Research

Our research program centers on AI evaluation, safety, and human-AI interaction and collaboration. We combine mathematical rigour with empirical investigation to advance our understanding of how large language models process information, solve tasks, and interact with humans in real-world contexts.

Benchmarks and Evaluation

We study the science of LLM evaluation, utilising systematic reviews and statistical modelling to ground and quantify the measurement validity of LLM benchmarks. We develop novel evaluation settings and frameworks for assessing the limits of LLM reasoning capabilities in adversarial domains, including low-resource language and interactive scenarios.

Agentic AI for Science

We develop agentic AI systems that automate and augment key steps of the scientific process, including literature discovery, evidence synthesis, hypothesis generation, and decision support.
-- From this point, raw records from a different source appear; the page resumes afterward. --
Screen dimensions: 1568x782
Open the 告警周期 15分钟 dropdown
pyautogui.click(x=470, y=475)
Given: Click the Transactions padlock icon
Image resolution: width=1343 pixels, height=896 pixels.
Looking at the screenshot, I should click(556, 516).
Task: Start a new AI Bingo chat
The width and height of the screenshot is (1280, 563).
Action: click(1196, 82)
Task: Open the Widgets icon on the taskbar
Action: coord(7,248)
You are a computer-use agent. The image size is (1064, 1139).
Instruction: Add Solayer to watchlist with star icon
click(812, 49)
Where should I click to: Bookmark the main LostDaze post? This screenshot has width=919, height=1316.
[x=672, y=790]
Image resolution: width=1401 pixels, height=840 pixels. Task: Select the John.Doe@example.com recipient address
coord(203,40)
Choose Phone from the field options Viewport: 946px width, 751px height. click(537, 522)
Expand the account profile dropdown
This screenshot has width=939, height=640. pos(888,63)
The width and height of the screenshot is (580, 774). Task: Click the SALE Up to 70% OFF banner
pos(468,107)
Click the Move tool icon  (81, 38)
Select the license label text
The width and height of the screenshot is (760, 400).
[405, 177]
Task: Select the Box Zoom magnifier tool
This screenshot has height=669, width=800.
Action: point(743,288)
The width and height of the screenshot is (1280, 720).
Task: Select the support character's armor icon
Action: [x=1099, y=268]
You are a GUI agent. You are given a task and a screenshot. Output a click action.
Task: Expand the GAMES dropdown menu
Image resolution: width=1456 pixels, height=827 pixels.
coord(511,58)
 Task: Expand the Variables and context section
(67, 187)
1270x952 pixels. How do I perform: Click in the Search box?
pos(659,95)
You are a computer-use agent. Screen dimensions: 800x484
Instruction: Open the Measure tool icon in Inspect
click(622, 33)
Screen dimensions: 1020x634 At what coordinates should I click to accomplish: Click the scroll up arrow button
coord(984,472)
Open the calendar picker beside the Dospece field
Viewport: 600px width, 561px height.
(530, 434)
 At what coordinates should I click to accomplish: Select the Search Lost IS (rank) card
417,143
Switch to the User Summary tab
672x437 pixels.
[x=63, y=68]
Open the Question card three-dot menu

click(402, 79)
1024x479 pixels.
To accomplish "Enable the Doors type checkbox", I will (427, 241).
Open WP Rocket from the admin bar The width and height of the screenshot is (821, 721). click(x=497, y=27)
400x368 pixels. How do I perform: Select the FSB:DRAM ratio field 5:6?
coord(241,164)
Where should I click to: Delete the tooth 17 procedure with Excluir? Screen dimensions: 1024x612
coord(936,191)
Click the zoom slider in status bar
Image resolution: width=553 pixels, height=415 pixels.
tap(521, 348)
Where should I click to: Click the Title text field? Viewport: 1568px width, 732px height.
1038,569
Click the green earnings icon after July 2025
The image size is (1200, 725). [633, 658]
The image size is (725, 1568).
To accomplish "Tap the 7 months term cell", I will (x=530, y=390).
A core focus is on building reliable, transparent and domain-grounded agents for real-world scientific and policy-relevant applications.

AI Safety

We study the risks that advanced AI may pose to society, focusing on evaluating harms, developing technical solutions, and strengthening AI governance. Our work spans the spectrum of harms, from research on language model bias and toxicity to misalignment in agentic systems.

Human-AI Interaction

We conduct large-scale empirical studies examining how humans interact with AI systems for decision-making, including our landmark study of 1,300 participants exploring LLM use in medical self-diagnosis and healthcare applications.